Regarding #4 in your comments. (Decouple application / nodes from scheduler).

This proposal suggests new object ResourceManager (or we could call it 
SchedulerNodeManager) to manage SchedulerNodes and handle all events from 
clusters nodes. SchedulerManager doesn't response to these events directly.
In current implementation of FiCaSchedulerNode, It looks to me container 
reservation feature may don't need to bind with fair/capacity scheduling. 
Fair/capacity scheduling can use it, but other scheduling policies can choose 
to use it or not as well.

And by single application queue introduced in the proposal, maybe the 
scheduler-specific features of FiCaSchedulerApp can be moved to the 
implementation of specific scheduler queue, like resource limits. And parent 
queues and single application queues can implement these features consistently. 
Also, it looks to me delayed scheduling feature may don't need to bind with 
fair/capacity scheduling, any scheduler can choose to use it or not.

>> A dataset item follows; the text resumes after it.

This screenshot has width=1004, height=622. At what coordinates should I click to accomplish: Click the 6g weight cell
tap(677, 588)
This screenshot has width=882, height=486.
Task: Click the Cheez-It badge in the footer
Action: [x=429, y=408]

By proposal, in each scheduling cycle, the SchedulerManager reads status of 
cluster resources from ResourceManager, updates scheduling parameters 
(fairShare, resource limits and so on) consistently for all queues (application 
is also queue), and sends resource preemption/allocation events to 
SchedulerApp, SchedulerApp can implement container warning feature in 
preemptResource() and delayed scheduling feature in acquireResource(), which 
are applicable for all schedulers. Also, scheduler doesn't specify the 
resources SchedulerApp can get, SchedulerApp.acquireResource() asks available 
resources from ResourceManager directly.

And by proposal, the procedures to update scheduling parameters are scalable 
(by parallelism), idempotent, and transactional. See detail in proposal for why 
these properties can be helpful.

Since both YARN-3306 and this proposal are trying to address similar issues, If 
some ideas in this proposal are useful, maybe efforts can be combined.

Thoughts? Thanks!

> Proposal of Generic Scheduling Framework for YARN
> -------------------------------------------------
>
>                 Key: YARN-3806
>                 URL: https://issues.apache.org/jira/browse/YARN-3806
>             Project: Hadoop YARN
>          Issue Type: Improvement
>          Components: scheduler
>            Reporter: Wei Shao
>         Attachments: ProposalOfGenericSchedulingFrameworkForYARN-V1.0.pdf, 
> ProposalOfGenericSchedulingFrameworkForYARN-V1.1.pdf
>
>
> Currently, a typical YARN cluster runs many different kinds of applications: 
> production applications, ad hoc user applications, long running services and 
> so on. Different YARN scheduling policies may be suitable for different 
> applications. For example, capacity scheduling can manage production 
> applications well since application can get guaranteed resource share, fair 
> scheduling can manage ad hoc user applications well since it can enforce 
> fairness among users. However, current YARN scheduling framework doesn’t have 
> a mechanism for multiple scheduling policies work hierarchically in one 
> cluster.
> YARN-3306 talked about many issues of today’s YARN scheduling framework, and 
> proposed a per-queue policy driven framework. In detail, it supported 
> different scheduling policies for leaf queues. However, support of different 
> scheduling policies for upper level queues is not seriously considered yet. 
> A generic scheduling framework is proposed here to address these limitations. 
> It supports different policies for any queue consistently. The proposal tries 
> to solve many other issues in current YARN scheduling framework as well.